Seriously, you want to know how to cover Wayne? Let Pagano decide when the guy practices and plays. The coach was dialing back the workload for No. 87 in the first practice of camp. Wayne played just two series in the third preseason game. That was his entire game time for August. And while you could tell he didn’t care for being held out, he understood Pagano’s goal: “I want you when it counts.”
I didn’t care if I saw Wayne at all in preseason and was surprised he got those two series. These NFL players put themselves through so much through the course of a season, it just doesn’t make sense to see guys hurt in August.
This brings me back to some semblance of a point about so many injuries. People question doctors. So be it. They’re used to it. I’m of the belief that they know what they’re talking about more than we do, that is, they know the athletes and their bodies better than any of us.
In talking with Dr. Bert Mandelbaum about the Wayne ACL injury story I just posted, his explanation about serious NFL injuries resonated. He’s studied ACL injuries for two decades, from young girls playing soccer in Southern California to today’s NFL. And he’s analyzed all the information, looked at the factors, and talks at length about the energy of an injury, that is, what an athlete puts his body through to perform.
The key word, well, he uses a lot of them, is how the body of an elite athlete adapts to this accelerated environment. It’s not common for human beings to do what these guys do. Asking their bodies to constantly adapt is also more than most of us experience personally in our lifetimes.
It’s common for those bodies to fail, and Mandelbaum makes a lot of sense when he talks about training the mind to control the body. I know Wayne disagrees with the doc’s take, but Mandelbaum makes a reasonable assertion that athletes can prevent many of these serious injuries by managing the energy and how they control their bodies.

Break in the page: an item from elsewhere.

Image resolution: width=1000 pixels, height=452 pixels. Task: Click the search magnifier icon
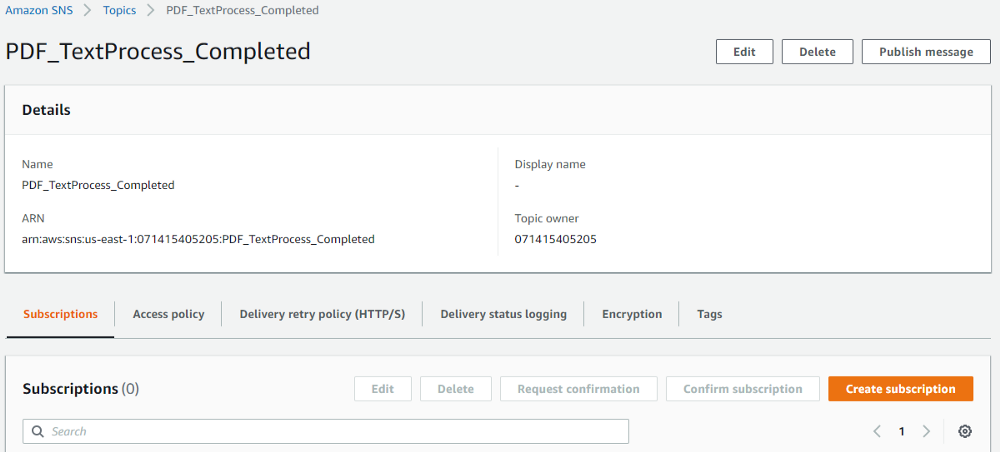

OK, that said, I hear what Wayne is saying, too. How do you stop in the middle of a game and say, “Hey, I’m pushing it. I’ve got to back off.” Well, you don’t. But if your mind is conditioned to operate at a certain level, you concentrate on sticking to that level. I guess the example I would use is how often do we see a receiver give up on a route because the pass is obviously overthrown. We marvel at how Marvin Harrison kept going and made that one-handed catch about a decade ago in Tennessee, right? But most guys would have recognized in a split-second that overthrown ball was uncatchable and stopped running.
It’s not about questioning the effort of these guys, either. It’s about playing smart. I would much rather have seen Wayne finish the season than try to reach back across his body, put pressure on his right knee when he rotated his hips, and then the ACL gives out.
Fans don’t have to take Dr. Mandelbaum’s word for it. They can believe what they want, and will. But the implantation of his PEP Program has seen a dramatic reduction in ACL injuries in young athletes, in those who compete at the NCAA level and in FIFA soccer players.
I’m sticking with what I’ve always said, folks, that bigger, stronger, faster is great, and bodies inevitably break when continually pushed to the limit. But the chat with Dr. Mandelbaum has provided me with insight to look at some of these injuries differently.
When I see Wayne’s injury again, he did do something instinctively that he usually doesn’t. He did put stress on his lower body, trying to reach back for that pass, instead of continuing his running motion at full speed.
Maybe there’s something to the theory that such injuries can be prevented, that it is a question of the mind controlling the body more consistently through the training Mandelbaum has been preaching for so many years.
I prefer to give that more credence than to just write it off as a team doctor or strength guy not doing his job well when another NFL player is lost for the season.